Lennon (1940-1980) e Yoko Ono, 79, receberam uma cópia do livro "O Grito Primal" por correio quando moravam em Londres e ficaram intrigados. Janov viajou para tratá-los e depois eles vieram para a clínica de Los Angeles.

"A partir das nossas discussões, ele escreveu o álbum. Uma vez, perguntou sobre religião e eu disse: 'Quanto mais dor você sente, mais precisa acreditar na religião. Virou a canção 'God''."

O disco inteiro é feito de referências às teorias de Janov e de sentimentos doloridos descobertos em sessão, como nos gritos angustiantes da canção "Mother" ou nas letras "janovianas" de "Working Class Hero".

Lennon interrompeu o tratamento. Segundo Janov, o músico precisava sair dos EUA por causa do visto e queria que ele o acompanhasse ao México.

Segundo o livro "The Love You Make "" An Insider's Story of The Beatles", de 1983 (inédito no Brasil), de Peter Brown e Steven Gaines, Lennon se desiludiu com Janov quando ele tentou gravar em vídeo uma de suas sessões.

Ainda assim, Peter Brown (padrinho de casamento de John e Yoko) afirma que a terapia transformou o ex-Beatle num novo artista, colocando-o em contato real com seus medos e sentimentos.

Janov acredita que a falta de interesse atual de seus conterrâneos por sua técnica se deve às "besteiradas 'new age' e à espiritualidade nonsense" que inundam o país.

E reclama de "charlatões" que se passam por terapeutas primais, enganando gente como Steve Jobs (1955-2011), que pensou que se tratava com um discípulo de Janov, em 1974.
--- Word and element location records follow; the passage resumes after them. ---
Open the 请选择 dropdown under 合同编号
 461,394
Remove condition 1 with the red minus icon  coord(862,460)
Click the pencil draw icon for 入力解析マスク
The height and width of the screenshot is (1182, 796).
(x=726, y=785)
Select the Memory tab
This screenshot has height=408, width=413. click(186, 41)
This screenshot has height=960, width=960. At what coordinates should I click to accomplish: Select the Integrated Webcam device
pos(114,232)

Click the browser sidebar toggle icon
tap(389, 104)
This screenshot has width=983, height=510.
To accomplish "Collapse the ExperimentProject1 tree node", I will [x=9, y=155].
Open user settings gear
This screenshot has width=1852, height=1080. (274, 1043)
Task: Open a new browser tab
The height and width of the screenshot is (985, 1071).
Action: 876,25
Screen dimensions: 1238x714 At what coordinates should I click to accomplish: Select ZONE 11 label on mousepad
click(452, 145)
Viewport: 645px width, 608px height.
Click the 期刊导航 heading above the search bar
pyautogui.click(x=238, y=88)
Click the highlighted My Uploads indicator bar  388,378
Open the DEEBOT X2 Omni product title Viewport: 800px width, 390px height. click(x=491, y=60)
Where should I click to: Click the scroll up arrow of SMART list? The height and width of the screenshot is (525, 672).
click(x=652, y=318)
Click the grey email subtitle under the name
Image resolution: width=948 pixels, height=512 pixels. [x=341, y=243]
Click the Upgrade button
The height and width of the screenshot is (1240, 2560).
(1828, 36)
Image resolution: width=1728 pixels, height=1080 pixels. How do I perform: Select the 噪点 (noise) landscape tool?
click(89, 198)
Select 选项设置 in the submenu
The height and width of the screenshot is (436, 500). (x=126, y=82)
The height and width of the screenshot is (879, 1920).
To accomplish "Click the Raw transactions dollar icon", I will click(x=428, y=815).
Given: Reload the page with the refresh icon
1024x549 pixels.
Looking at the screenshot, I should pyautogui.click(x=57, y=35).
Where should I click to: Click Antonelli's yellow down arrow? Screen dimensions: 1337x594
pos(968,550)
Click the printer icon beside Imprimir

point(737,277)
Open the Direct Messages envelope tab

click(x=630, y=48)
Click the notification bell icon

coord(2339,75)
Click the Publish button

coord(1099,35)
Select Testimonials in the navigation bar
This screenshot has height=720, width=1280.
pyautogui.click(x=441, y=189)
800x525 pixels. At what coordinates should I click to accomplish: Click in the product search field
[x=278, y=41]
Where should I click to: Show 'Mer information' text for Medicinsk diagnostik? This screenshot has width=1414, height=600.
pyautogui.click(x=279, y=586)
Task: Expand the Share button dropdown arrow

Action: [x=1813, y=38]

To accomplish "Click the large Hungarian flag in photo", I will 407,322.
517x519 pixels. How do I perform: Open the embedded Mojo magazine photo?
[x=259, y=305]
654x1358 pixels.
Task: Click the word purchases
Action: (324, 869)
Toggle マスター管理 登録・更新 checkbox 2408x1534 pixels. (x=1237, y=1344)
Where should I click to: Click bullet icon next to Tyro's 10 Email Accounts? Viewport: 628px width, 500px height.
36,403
"Isso me deixa louco. Não sei se Jobs teria sobrevivido se tivesse vindo a nós, mas teria maiores chances", acredita.

Na biografia autorizada, escrita pelo jornalista Walter Isaacson, o cofundador da Apple afirma que a terapia era simplista e não ajudou muito. Mas a amiga Elizabeth Holmes diz, segundo a mesma biografia, que Jobs saiu da experiência bem mais confiante e em paz, pelo menos por um tempo.

PORRADAS TERAPÊUTICAS

Hoje, Janov se dedica a escrever e a nadar diariamente. A clínica em Santa Mônica (Los Angeles), que leva seu sobrenome, é a única que sobrou após o fechamento dos escritórios em Paris e em Nova York.

O local fica aos cuidados de sua segunda mulher, a psicóloga francesa France Janov, 71, responsável pelo treinamento de terapeutas e pelo atendimento de 50 pacientes.

A clínica possui três quartos à prova de som, onde acontecem as consultas. Há ursinhos de pelúcia para ajudar a reviver lembranças da infância e caixas de lenços empilhadas.

Numa sala para terapia em grupo, há um saco de pancadas e bastões para quem quiser se livrar da dor via cacetadas nas paredes acolchoadas.

Para começar o tratamento, é preciso responder a perguntas sobre seu próprio parto (fórceps, cesariana ou natural?), se foi circuncidado e quando chorou pela última vez.

O programa inicial, de três semanas, com terapia individual diária, custa R$ 14 mil.

Mas já é possível fazer o tratamento via Skype. "Hoje, temos mais gente do Leste Europeu e latino-americanos do que americanos", explica Janov. France continua: "O problema é que eles podem ficar pouco tempo nos EUA por causa do visto. Então, o Skype ajuda". É a nova tecnologia primal.